Problem statement:
When you reach the line containing "Switch to the Tagungen tab", begin reproducing the material exactly, stop after the line containing "Task: Select Об", and leave out any pictures along the way.

_____

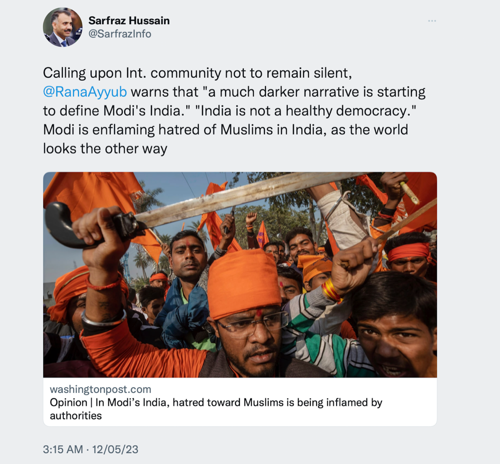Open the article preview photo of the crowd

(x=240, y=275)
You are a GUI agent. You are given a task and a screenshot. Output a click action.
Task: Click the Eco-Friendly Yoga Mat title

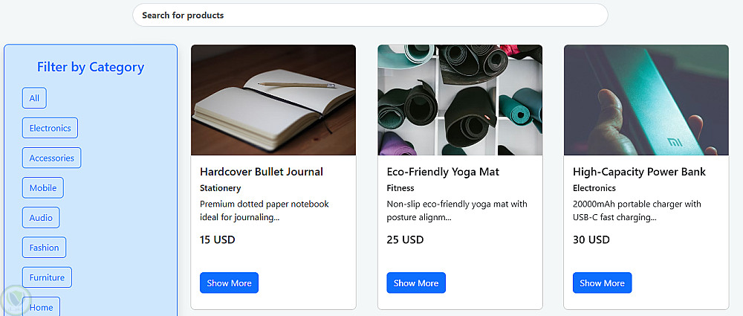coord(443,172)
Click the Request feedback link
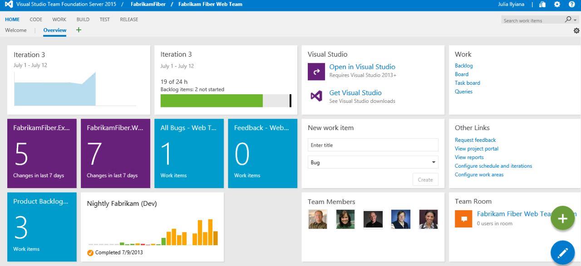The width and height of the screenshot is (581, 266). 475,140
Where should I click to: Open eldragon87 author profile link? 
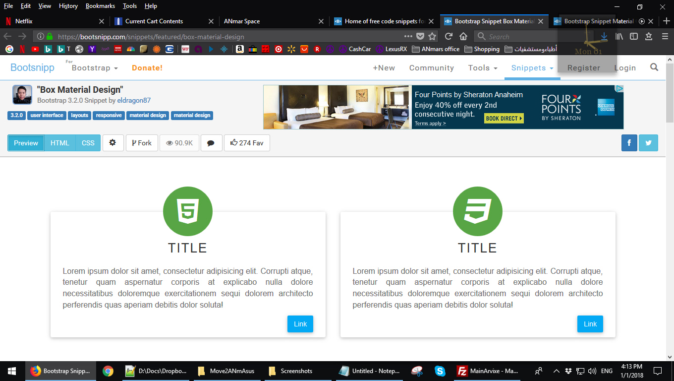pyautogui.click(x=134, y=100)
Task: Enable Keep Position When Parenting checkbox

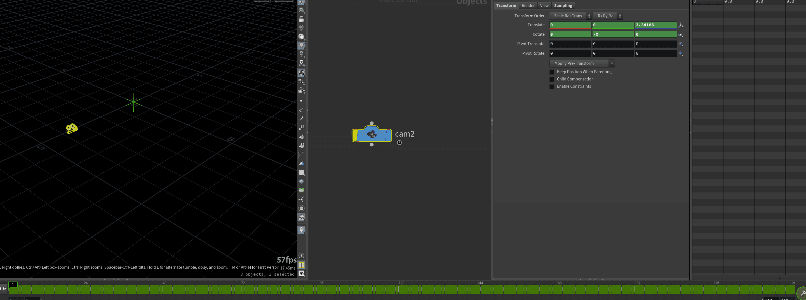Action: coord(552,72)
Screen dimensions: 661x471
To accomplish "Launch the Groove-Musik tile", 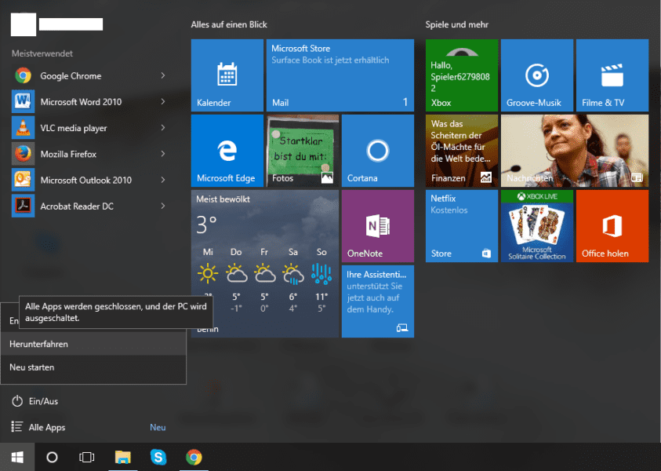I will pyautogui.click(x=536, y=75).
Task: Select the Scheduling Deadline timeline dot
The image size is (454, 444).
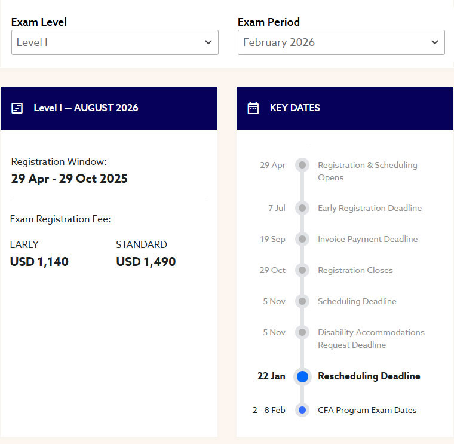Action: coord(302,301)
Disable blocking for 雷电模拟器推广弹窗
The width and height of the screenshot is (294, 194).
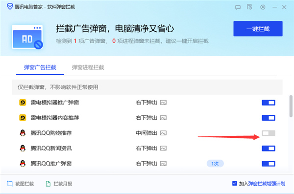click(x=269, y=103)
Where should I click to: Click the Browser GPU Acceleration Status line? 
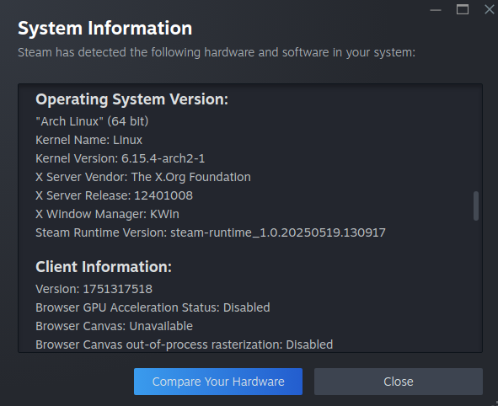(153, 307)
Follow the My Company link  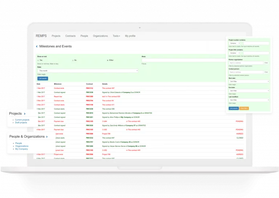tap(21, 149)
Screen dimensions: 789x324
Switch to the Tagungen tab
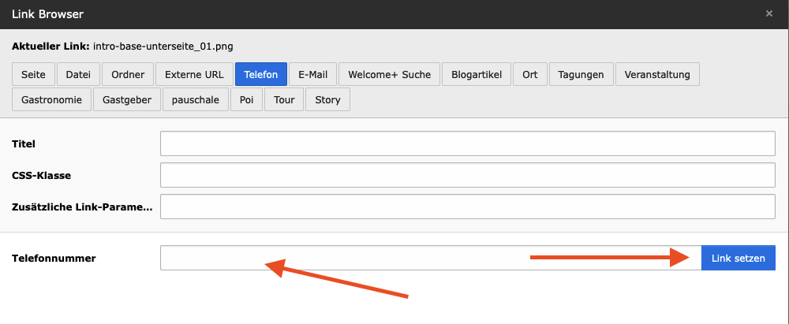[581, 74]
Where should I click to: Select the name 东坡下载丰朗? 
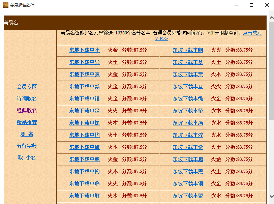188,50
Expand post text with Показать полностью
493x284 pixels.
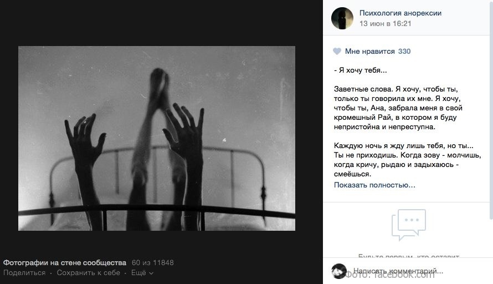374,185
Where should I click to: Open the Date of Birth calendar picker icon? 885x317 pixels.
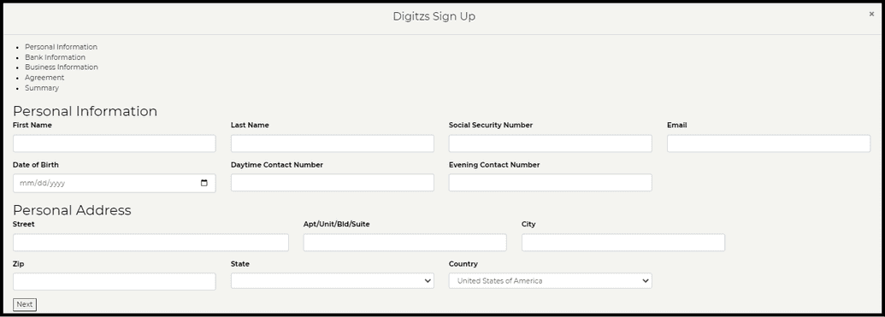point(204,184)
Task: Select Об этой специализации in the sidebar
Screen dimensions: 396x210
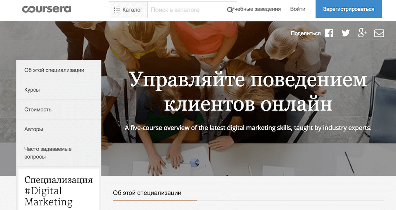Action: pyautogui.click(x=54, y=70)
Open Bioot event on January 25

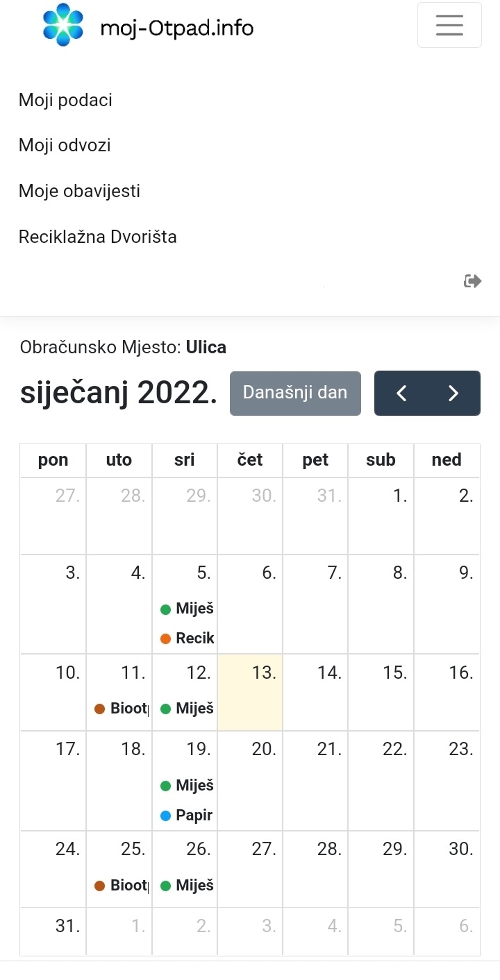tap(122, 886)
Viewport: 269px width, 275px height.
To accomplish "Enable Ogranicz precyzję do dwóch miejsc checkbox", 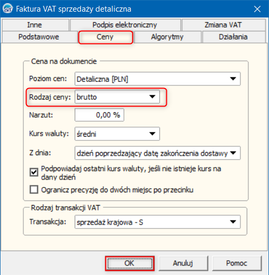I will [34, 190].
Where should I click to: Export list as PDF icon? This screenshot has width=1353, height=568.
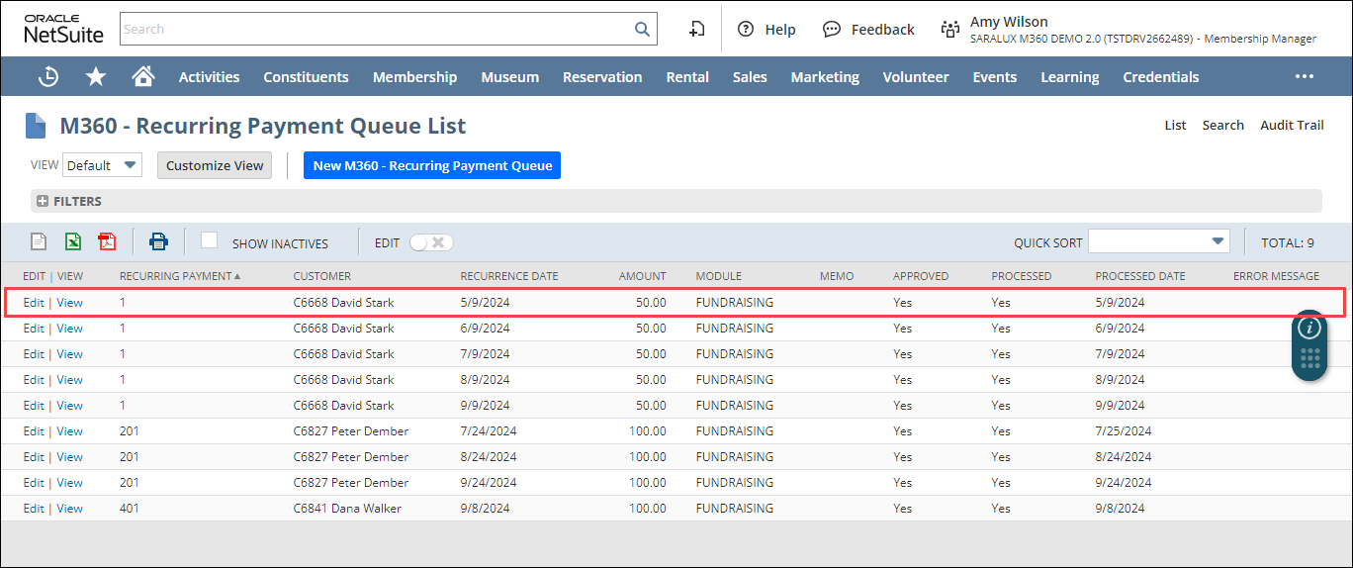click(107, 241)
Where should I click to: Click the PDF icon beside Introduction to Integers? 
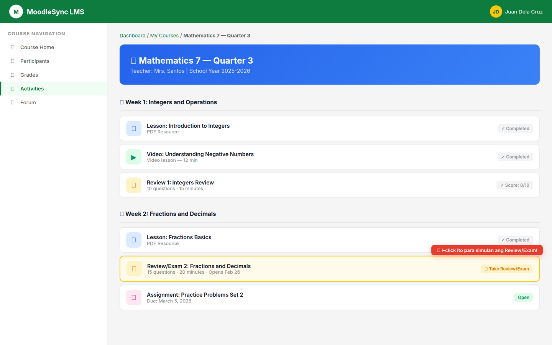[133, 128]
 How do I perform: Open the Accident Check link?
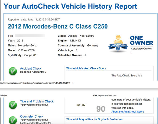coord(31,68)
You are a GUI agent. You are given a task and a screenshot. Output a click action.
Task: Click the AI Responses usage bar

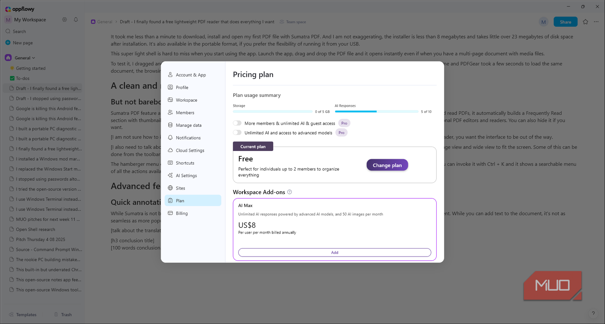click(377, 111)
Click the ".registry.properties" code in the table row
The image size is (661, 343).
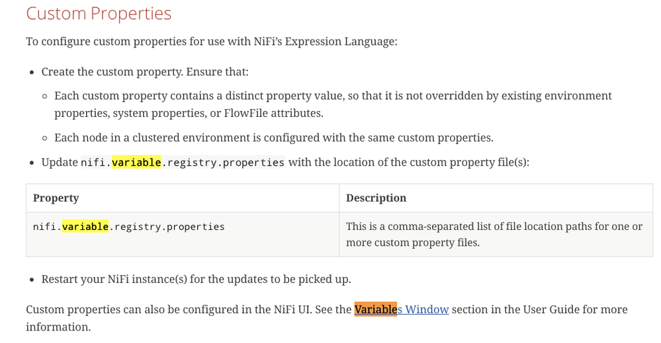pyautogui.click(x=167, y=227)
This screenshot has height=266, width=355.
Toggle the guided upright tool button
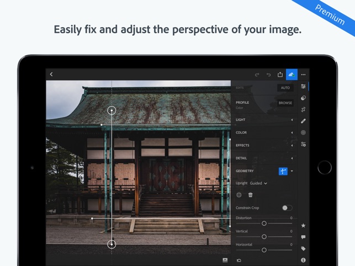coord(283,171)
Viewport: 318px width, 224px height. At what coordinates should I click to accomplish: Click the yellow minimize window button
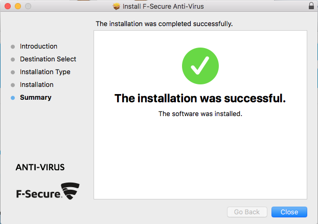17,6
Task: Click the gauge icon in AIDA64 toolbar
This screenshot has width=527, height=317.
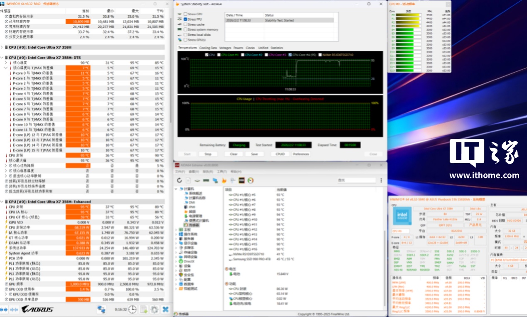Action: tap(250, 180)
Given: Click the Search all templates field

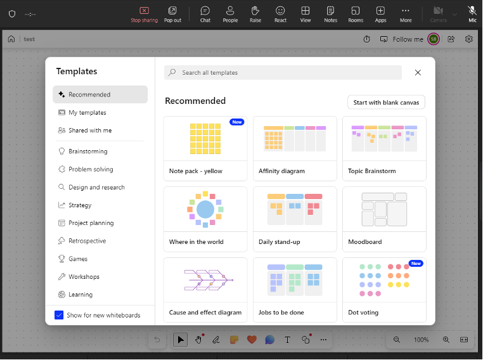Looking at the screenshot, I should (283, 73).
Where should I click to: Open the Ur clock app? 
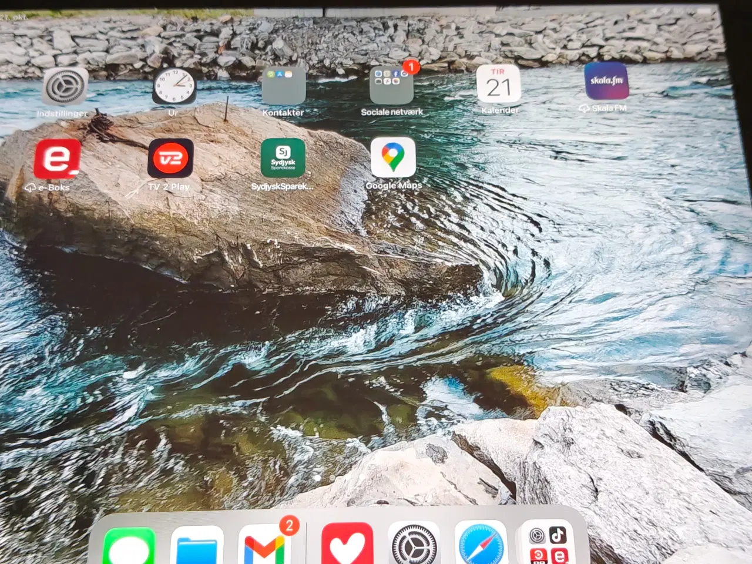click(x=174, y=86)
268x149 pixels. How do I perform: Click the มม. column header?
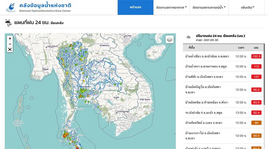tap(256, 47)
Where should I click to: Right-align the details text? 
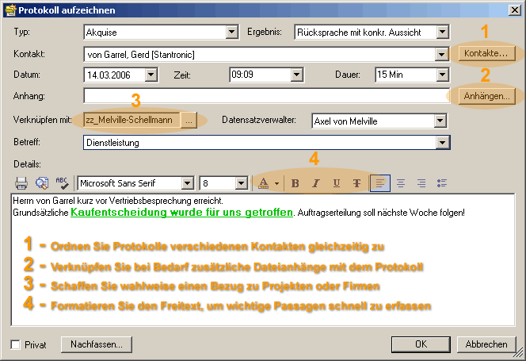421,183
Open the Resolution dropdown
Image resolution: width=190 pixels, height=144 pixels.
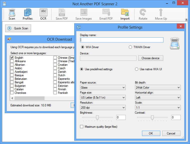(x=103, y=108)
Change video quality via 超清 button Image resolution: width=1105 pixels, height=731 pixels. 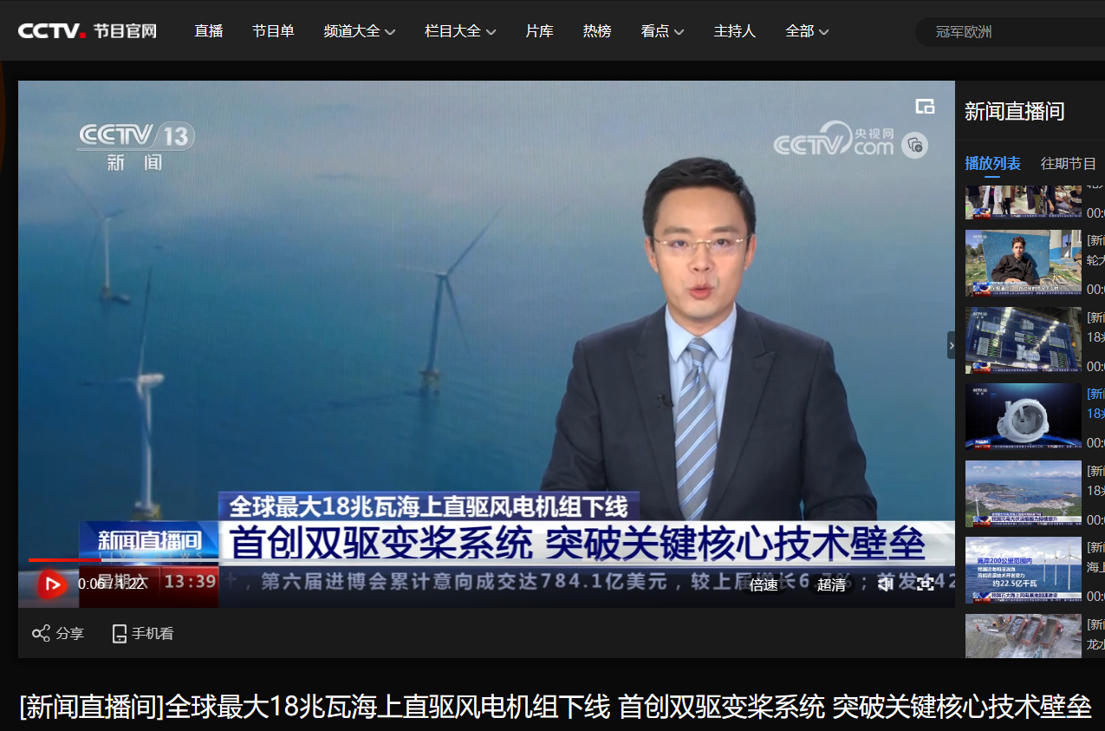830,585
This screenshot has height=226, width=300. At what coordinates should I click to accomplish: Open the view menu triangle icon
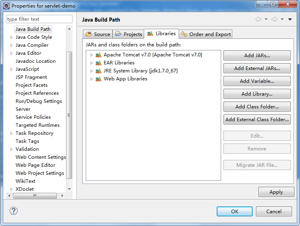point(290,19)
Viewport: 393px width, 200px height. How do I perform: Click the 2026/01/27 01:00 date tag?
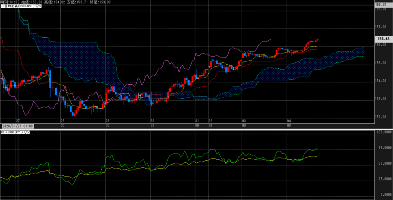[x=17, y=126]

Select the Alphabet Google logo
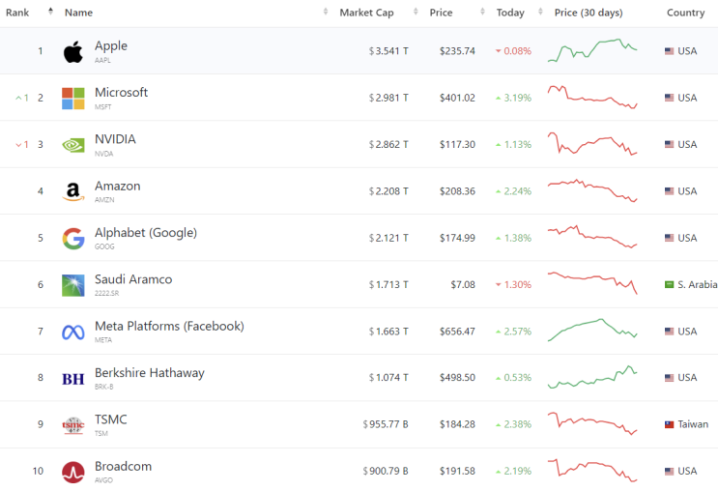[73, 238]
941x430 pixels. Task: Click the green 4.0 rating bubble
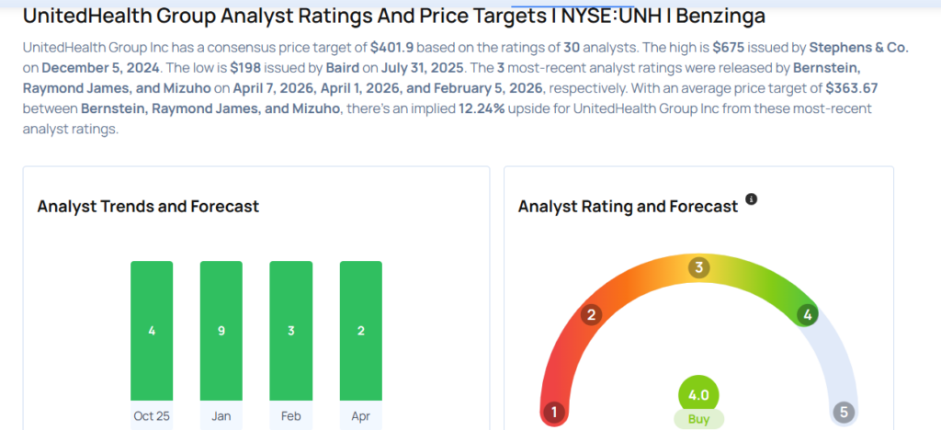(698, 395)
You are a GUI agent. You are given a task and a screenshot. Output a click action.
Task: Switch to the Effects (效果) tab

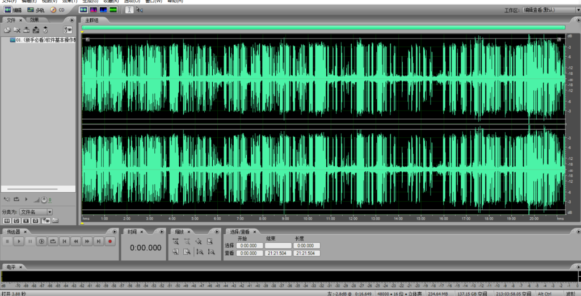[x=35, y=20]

_____

Answer to this exercise:
Switch to the Tagungen tab
[581, 74]
Where should I click to: Select the name 东坡下载丰朗? 
188,50
Expand post text with Показать полностью
493x284 pixels.
374,185
Where should I click to: Open the Date of Birth calendar picker icon? 885x317 pixels.
point(204,184)
Task: Select Об этой специализации in the sidebar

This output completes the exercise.